> _What you need to do_: Your answer should be the lines of the material that include the word "computer".

> _Extracted records_:
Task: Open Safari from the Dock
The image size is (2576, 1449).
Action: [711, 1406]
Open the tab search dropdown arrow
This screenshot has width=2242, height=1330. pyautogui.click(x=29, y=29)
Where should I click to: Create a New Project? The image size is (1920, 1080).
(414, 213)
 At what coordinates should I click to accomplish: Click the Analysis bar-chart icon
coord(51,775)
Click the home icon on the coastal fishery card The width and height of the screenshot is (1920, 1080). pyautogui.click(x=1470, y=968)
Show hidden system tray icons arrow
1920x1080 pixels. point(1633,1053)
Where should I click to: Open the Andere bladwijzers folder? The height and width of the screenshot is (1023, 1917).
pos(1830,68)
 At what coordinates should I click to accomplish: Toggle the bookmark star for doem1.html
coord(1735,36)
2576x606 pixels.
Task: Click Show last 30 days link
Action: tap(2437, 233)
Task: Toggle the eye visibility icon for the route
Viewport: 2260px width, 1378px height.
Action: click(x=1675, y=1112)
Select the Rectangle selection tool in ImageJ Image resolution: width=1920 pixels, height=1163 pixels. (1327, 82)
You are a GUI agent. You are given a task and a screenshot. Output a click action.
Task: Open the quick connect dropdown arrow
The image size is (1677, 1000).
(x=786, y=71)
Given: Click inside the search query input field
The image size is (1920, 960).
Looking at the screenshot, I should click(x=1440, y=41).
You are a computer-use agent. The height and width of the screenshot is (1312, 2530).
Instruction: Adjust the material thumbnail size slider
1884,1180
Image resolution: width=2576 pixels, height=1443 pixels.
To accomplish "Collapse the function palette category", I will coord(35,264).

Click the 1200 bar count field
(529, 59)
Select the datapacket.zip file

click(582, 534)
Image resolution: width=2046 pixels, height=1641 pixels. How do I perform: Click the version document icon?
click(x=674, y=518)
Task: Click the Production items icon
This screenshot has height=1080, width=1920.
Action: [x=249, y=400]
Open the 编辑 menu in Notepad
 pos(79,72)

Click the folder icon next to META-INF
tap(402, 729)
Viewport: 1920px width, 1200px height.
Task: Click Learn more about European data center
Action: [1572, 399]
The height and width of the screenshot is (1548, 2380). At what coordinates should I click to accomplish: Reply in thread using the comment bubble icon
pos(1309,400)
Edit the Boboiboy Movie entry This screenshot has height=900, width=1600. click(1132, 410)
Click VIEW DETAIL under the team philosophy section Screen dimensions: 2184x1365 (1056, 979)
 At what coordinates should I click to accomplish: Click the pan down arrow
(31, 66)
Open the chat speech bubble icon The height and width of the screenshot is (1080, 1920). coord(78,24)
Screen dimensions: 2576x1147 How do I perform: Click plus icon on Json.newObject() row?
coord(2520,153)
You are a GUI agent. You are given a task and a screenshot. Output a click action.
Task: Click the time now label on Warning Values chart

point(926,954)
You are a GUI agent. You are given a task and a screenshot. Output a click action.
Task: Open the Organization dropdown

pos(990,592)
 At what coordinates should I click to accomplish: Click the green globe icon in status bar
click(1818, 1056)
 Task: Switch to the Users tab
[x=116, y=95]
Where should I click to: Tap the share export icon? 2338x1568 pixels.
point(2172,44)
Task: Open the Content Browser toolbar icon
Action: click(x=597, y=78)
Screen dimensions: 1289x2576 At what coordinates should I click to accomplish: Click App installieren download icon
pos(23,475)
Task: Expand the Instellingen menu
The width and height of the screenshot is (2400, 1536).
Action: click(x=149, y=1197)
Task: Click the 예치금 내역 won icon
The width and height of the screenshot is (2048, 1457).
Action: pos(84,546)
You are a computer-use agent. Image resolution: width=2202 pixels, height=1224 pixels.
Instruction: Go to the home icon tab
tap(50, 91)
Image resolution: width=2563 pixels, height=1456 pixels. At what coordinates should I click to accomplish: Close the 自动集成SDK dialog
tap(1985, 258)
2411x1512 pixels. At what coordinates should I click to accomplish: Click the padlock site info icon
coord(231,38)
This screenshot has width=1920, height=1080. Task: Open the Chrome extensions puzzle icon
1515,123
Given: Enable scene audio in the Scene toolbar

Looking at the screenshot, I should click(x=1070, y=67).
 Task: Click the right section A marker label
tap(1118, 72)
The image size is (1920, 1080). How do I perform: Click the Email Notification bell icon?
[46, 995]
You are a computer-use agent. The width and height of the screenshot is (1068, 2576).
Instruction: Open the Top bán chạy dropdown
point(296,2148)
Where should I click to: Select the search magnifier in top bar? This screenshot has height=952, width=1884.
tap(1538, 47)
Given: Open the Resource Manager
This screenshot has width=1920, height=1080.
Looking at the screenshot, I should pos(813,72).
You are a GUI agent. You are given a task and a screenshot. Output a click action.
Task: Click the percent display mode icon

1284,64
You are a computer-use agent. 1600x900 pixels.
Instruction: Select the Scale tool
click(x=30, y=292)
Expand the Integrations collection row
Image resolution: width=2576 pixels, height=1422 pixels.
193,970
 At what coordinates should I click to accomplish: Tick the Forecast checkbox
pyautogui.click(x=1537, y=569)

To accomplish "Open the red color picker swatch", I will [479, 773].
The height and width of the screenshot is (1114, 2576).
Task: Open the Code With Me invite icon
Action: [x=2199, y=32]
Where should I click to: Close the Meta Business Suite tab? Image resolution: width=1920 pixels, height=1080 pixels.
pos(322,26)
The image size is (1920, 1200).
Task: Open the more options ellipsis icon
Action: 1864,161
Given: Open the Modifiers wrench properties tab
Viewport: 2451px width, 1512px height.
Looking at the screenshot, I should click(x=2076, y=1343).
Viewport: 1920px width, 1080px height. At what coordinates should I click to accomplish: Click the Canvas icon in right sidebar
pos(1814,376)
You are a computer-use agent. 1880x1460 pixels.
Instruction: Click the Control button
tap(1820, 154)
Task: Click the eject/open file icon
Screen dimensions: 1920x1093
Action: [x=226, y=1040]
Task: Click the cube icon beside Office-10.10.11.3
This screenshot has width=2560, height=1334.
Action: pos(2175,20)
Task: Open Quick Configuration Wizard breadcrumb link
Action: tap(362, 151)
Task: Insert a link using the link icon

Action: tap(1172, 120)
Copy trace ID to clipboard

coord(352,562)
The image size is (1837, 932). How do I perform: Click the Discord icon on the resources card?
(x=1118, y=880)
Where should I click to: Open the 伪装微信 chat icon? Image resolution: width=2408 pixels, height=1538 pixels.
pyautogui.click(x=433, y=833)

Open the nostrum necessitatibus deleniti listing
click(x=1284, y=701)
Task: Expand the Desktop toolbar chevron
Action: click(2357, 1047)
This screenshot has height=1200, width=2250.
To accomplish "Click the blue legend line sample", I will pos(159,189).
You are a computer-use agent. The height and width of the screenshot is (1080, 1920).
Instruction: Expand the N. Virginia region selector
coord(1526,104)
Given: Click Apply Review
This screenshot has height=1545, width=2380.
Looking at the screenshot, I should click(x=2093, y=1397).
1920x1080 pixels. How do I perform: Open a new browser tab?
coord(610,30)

> _Solution for this problem_:
You are a computer-use agent. The height and width of the screenshot is (1312, 2530).
You are a computer-use agent. Image resolution: width=2202 pixels, height=1224 pixels.
You are a computer-use agent. The width and height of the screenshot is (1068, 2576).
You are a computer-use agent. 1600x900 pixels.
You are a computer-use agent. 1880x1460 pixels.
You are a computer-use agent. The height and width of the screenshot is (1080, 1920).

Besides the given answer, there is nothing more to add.